Georg Lemberger (c.1490–1500, in Landshut – c.1540–1545) was a German painter and woodcut artist.

== Life and work ==
He was probably related to the sculptor Hans Leinberger, who also lived in Landshut, but the relationship is unclear. It appears certain that he took his first lessons from Leinberger, however, then was apprenticed to Hans Wertinger, the court painter for Duke Louis X. After that, he travelled to Regensburg, where he studied with Albrecht Altdorfer and had a hand in creating the paintings for the "Triumphal Procession" of Emperor Maximilian I. Around 1520, his style is noticeable in a panel painting, "The Conversion of Saint Paul", in the Bishopric of Naumburg-Zeitz. In 1522, he appears in Leipzig, where he created the "Epitaph for Valentin Schmidburg" (a medical doctor who had also served as a city counselor and syndic), which is now in the Museum der bildenden Künste. A year later, he was made a citizen of Leipzig.

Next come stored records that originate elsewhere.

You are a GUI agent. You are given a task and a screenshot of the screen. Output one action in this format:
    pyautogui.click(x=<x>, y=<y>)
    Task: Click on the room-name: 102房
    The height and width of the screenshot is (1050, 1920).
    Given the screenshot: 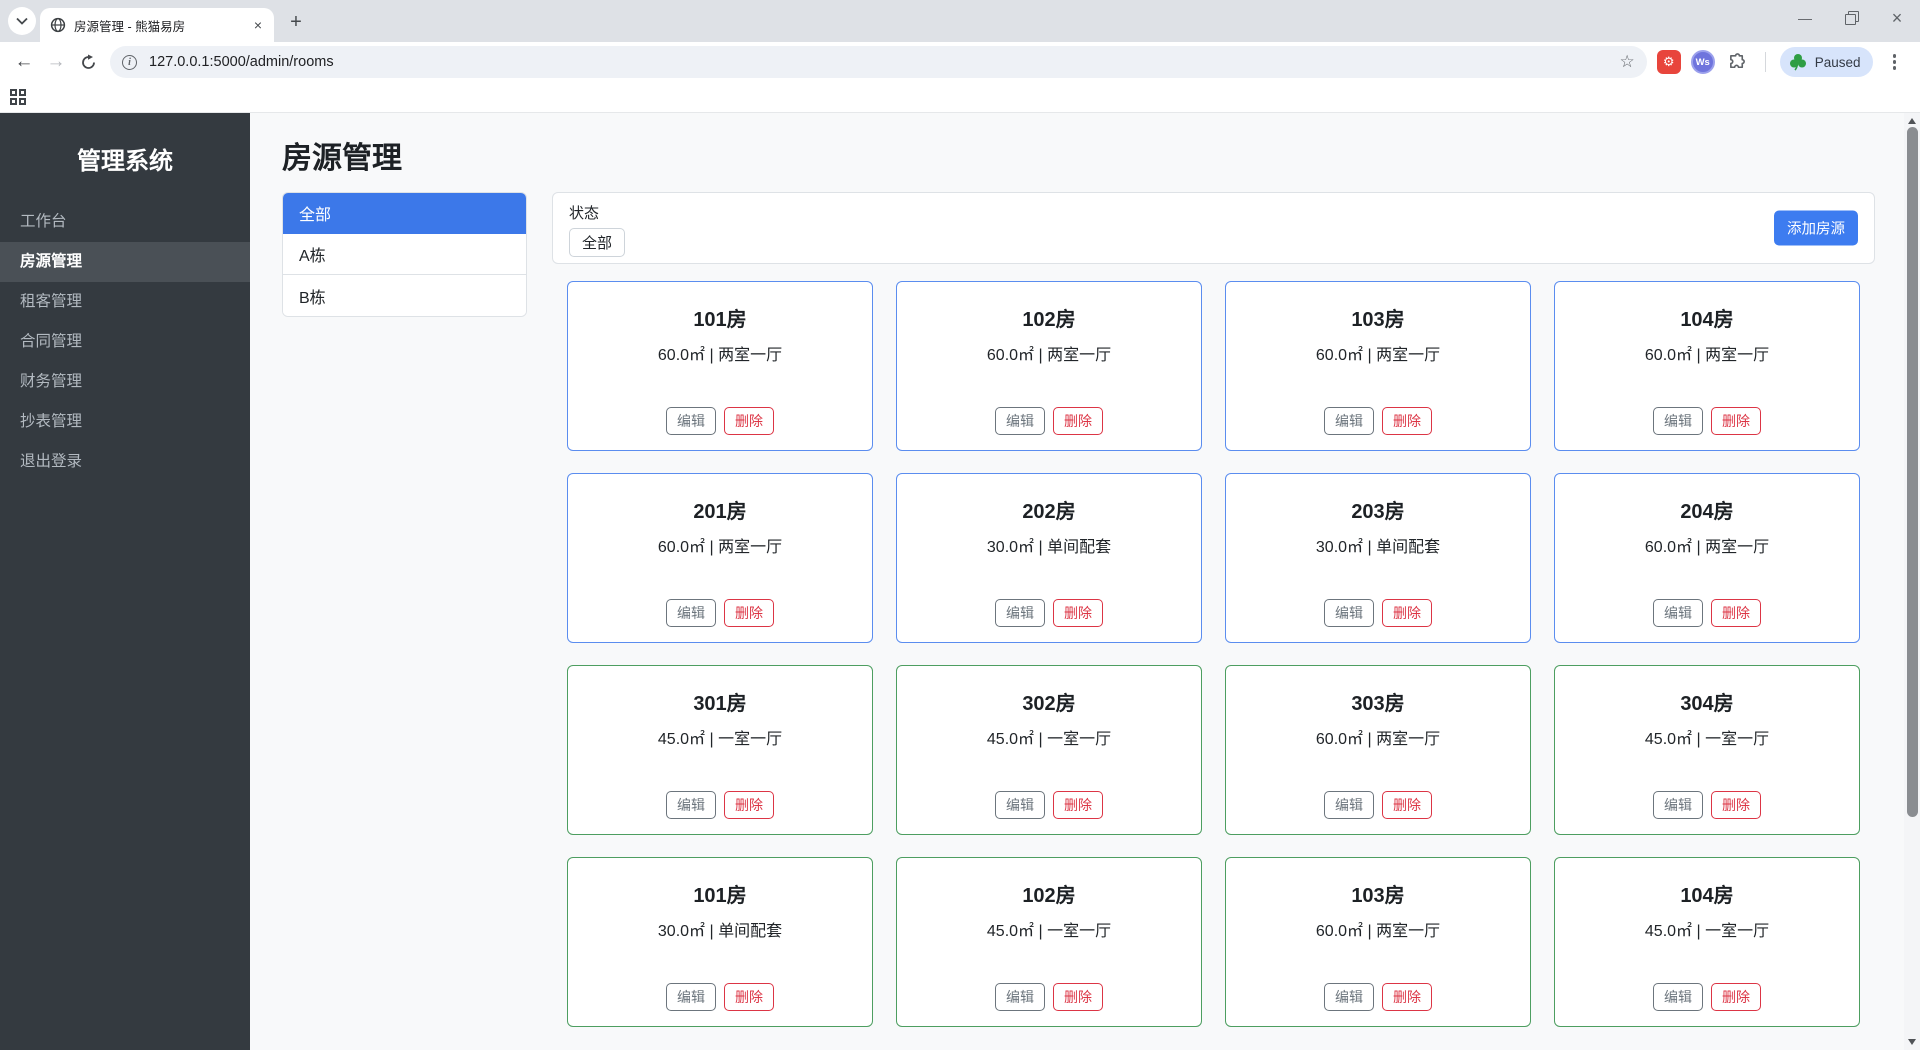 What is the action you would take?
    pyautogui.click(x=1049, y=896)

The next record of him is in 1530, when he was served legal process on charges of abusing his wife. Two years later, he was banished by George, Duke of Saxony for being a Lutheran. He then went to Magdeburg, where he created 125 woodcuts for the "Low German Bible" of Johannes Bugenhagen; printed by Melchior Lotter. The last confirmed record of him comes from 1537, when he was a registered participant at the Easter Vigil in Leipzig. It is assumed that he died no later than 1545, in either Leipzig or Magdeburg.

He also created woodcuts for the first part of the Luther Bible (1523), the title page and some illustrations for the so-called "Emser Testament" (1527) and the title and two folios for the Gustav Vasa Bible (1541). His few surviving artworks include a depiction of the Turkish Siege of Vienna in Merseburg Cathedral (1529) and "Fall and Redemption" (1535), now in the Germanisches Nationalmuseum of Nuremberg. A "Crucifixion" at the Church of Lössen in Schkopau was lost in 1975, during the Communist regime.